My interest in these topics focuses on them per se, since I consider them to be interesting physics in their own, but also in their role understanding holographic structures in asymptotically flat spacetimes.

Energy Conditions

In general relativity, any spacetime geometry is possible, as long as one has the necessary type and distribution of matter. However, this means that some geometries require exotic kinds of matter that do not exist in reality. To avoid this, one typically imposes some conditions on the energetic behavior of matter to force it to be physical.

Unfortunately, quantum effects violate all of the classical energy conditions imposed on classical matter. However, some ideas reminisce. Recently, particular attention has been devoted to the so-called averaged null energy condition (ANEC) and quantum null energy condition (QNEC), which are quantized versions of one particular energy condition. These conditions are believed to hold in quantum field theory and, hence, they specify what sorts of matter are physical within the realm of quantum mechanics.

My interest in these topics is mainly concerned with using these conditions to generalize results from classical general relativity and further understand the interplay between matter and gravitational physics.

Functional Renormalization Group

“Renormalization group” is a fancy name we give to understanding how theories change with scale. Theories in larger scales don’t need to be treated with all of the details found in smaller scales. For example, when describing the motion of the ocean, it is usually unnecessary to consider the molecular structure of water. The renormalization group helps us to do this “zoom-out” procedure within the framework of quantum field theories.
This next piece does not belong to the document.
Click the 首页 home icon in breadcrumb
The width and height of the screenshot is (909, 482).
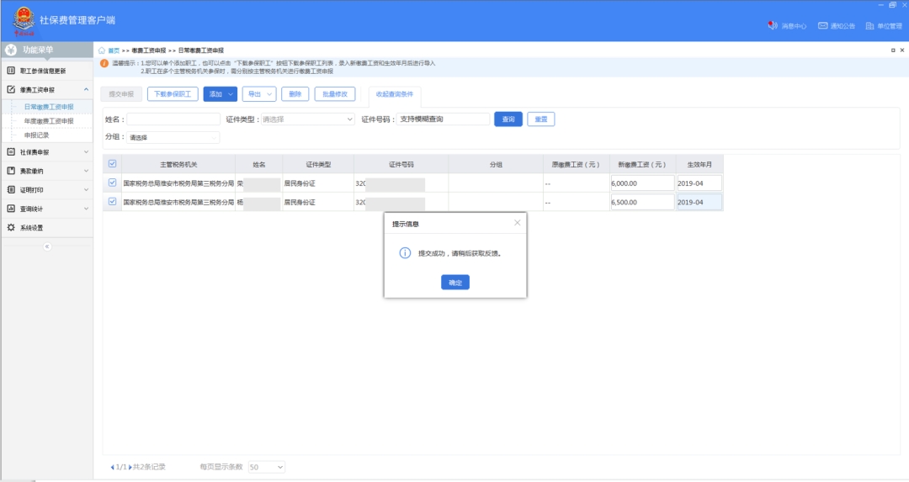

“Functional renormalization group” is the name given to some nonperturbative incarnations of the renormalization group. It then consists of a technique to obtain information about a theory that goes beyond the typical approximations done in physics.

My main interest in the FRG is concerned with its applications to QFTCS problems, although I am also curious about its applications to quantum gravity through the asymptotic safety program.